ACTIVITY: Within the lines below, find those that hold the string "agent" and copy each one.

DATA FOR PROCESSING:
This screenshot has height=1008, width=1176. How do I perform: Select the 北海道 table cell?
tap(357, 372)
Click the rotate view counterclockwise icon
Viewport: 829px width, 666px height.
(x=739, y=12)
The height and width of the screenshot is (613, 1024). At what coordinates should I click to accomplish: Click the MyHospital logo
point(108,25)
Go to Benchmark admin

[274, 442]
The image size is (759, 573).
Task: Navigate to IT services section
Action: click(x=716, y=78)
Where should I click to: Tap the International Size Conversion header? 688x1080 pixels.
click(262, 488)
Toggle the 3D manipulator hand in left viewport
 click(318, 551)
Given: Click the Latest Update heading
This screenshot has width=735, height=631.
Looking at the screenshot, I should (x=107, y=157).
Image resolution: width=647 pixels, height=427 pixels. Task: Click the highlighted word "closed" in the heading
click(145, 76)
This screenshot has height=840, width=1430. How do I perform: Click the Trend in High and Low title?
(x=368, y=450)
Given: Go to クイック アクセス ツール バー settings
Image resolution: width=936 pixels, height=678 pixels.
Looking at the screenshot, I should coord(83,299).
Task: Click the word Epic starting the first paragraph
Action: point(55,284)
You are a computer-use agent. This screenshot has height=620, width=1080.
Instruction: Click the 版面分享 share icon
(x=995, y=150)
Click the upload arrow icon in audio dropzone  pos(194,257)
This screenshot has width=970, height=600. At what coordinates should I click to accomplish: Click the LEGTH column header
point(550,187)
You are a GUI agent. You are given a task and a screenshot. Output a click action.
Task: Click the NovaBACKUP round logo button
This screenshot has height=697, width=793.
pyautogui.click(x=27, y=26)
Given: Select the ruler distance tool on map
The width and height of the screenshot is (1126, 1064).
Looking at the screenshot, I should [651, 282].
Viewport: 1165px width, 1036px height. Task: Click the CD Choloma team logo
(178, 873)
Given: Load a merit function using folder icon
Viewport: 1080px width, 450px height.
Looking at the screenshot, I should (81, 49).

EXERCISE RESULT:
You are a computer-use agent. This screenshot has height=620, width=1080.
You are a GUI agent. You are given a task and a screenshot. Output a click action.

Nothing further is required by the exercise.